“[M]ettiamo in fila i fatti”, dice Marco Travaglio, “[p]rima di venire sommersi dalla prevedibile ondata di commenti sull’arresto di Massimo Ciancimino, quei commenti all’italiana fatti apposta per intorbidare le acque” (Il Fatto Quotidiano, 22 aprile 2011, p. 1). Massimo Ciancimino è stato sgamato a rabberciare maldestramente un pizzino di suo padre, don Vito, nel tentativo di incastrare l’attuale capo dei servizi segreti Giovanni de Gennaro, e Travaglio tenta di far luce a modo suo sulla vicenda. Lo scopo pare essere quello di salvare il salvabile tra tutto quanto riferito negli anni da un teste scarsamente attendibile, ma molto utile per continuare a sostenere l’ipotesi della trattativa Stato-mafia nella prima parte degli anni Novanta.
Nell’articolazione del suo pensiero, Travaglio dice cose condivisibili: “tutti e 150 i documenti consegnati da [sic] figlio dell’ex sindaco di Palermo, sono finora risultati autentici e per questo sono entrati in vari processi (per esempio quello a carico del generale Mori per la mancata cattura di Provenzano) e indagini (a partire da quella sulle trattative del 1992-’94) come indizi o prove. Perché, non essendo artefatti, sono una buona base di partenza per appurare se il loro contenuto sia anche la verità (e questo lo stabiliranno i giudici). […] In teoria, un solo documento falso non può cancellare gli altri autentici; né le intercettazioni in cui Ciancimino parla di soldi dati a politici (Vizzini, Cuffaro, il neoministro Romano); né le rivelazioni rese a verbale e già confermate da sentenze di primo e secondo grado, ma soprattutto da quei politici che hanno ritrovato la memoria vent’anni dopo quando [sic] li ha tirati in ballo lui”.

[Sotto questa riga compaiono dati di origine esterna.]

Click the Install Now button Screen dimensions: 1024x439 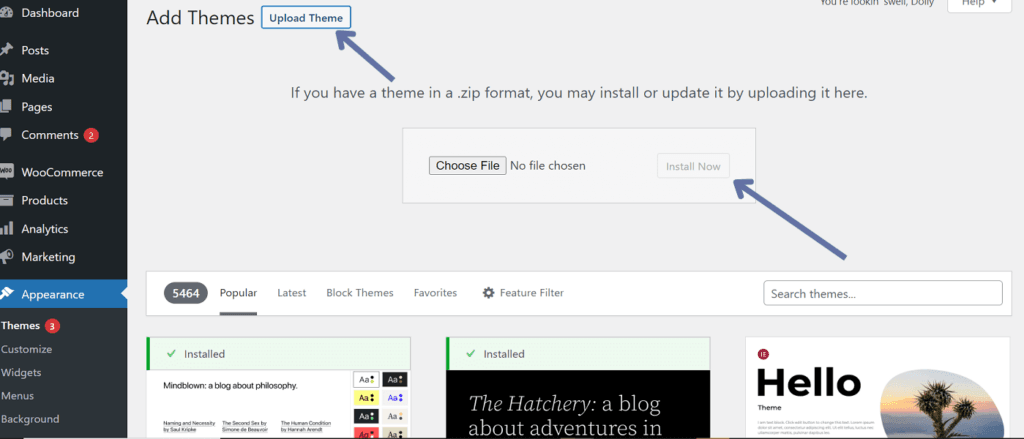click(693, 167)
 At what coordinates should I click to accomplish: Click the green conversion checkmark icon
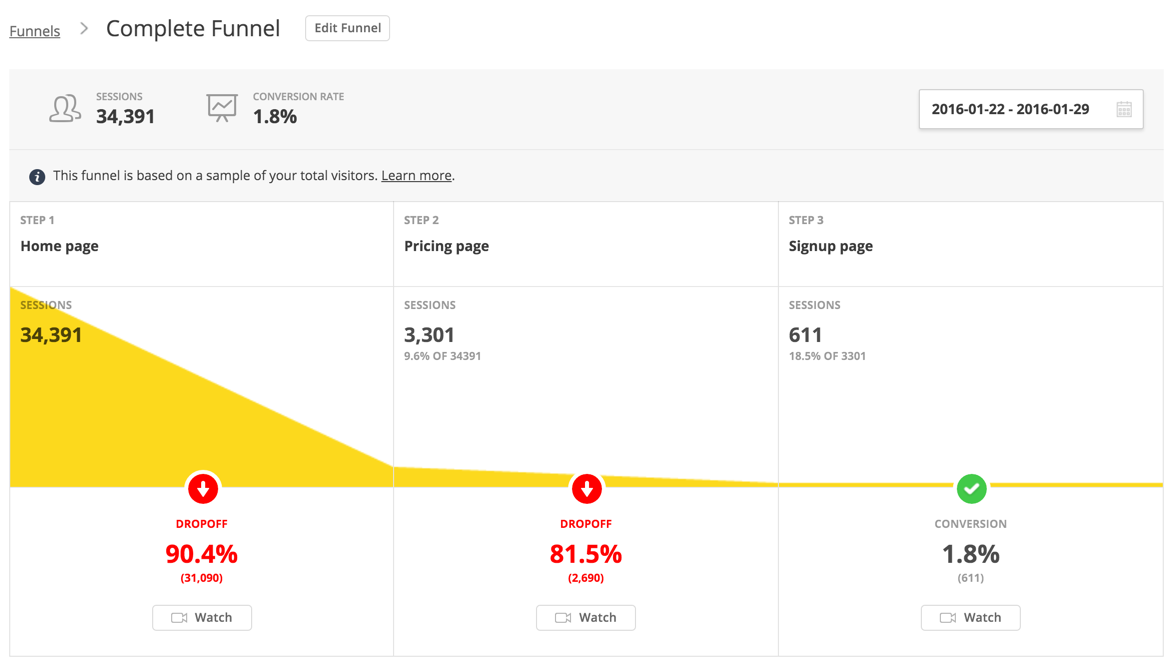point(971,489)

Benissimo, ma da tutto questo inizia a scomparire la trattativa, e cominciano ad emergere le singole, e più plausibili, ipotesi di reato: corruzione, concussione, abuso d’ufficio. E’ un editoriale che pare calmo e pacato, quello di Travaglio, finché non ci si addentra un poco oltre, avvicinandosi alla progressione finale. “Oggi Ciancimino, dopo due anni di stop and go, dovrà finalmente spiegare chi è davvero. Uno stupido pasticcione che rovina la propria credibilità falsificando un documento su 150, mettendosi contro il potente De Gennaro e portando lui stesso ai pm le prove della sua calunniosa truffa?”. E’ questa l’ipotesi di scuola di quasi tutti i giornali in edicola: quella del mafioso e truffatore, già beccato a vantarsi di essere l’idolo dell’Antimafia, che si spinge un passo troppo in là, fino a consegnare alla procura quelle stesse carte che lo incrimineranno.
Tutto qui? Verrebbe da chiedersi perché Travaglio abbia dedicato al tema il suo editoriale, premurandosi oltretutto di fare chiarezza anzitempo, prima che qualcuno intorbidisca le acque. Lo si scopre di lì a poco, continuando a leggere. Il nostro si lascia infatti velocemente alle spalle l’ipotesi, quasi banale, del raggiro perpetrato da un singolo ai danni di tutte le persone che sperano di gettare luce sulle stragi del ’92-’93 e sul clima di un’epoca, e prosegue: Ciancimino potrebbe essere “[u]n falso testimone infilato dalla mafia o da altri loschi ambienti per depistare le indagini su stragi e trattative[, l]a vittima consapevole o inconsapevole di qualcuno che gli ha fornito carte false[, u]n uomo ricattato e costretto a “suicidarsi” per screditare tutto quel che di vero aveva raccontato finora”.
Tutte congetture seguite da punti di domanda, ma già colpisce la faticosa complessità della tesi del suicidio assistito, affidato ad un falso e ad una perizia calligrafica. Strana, la maniera di fare chiarezza di Travaglio: quella che, senza il sostegno nemmeno di un indizio a corroborare un legittimo sospetto, formula illazioni rimestando nel torbido.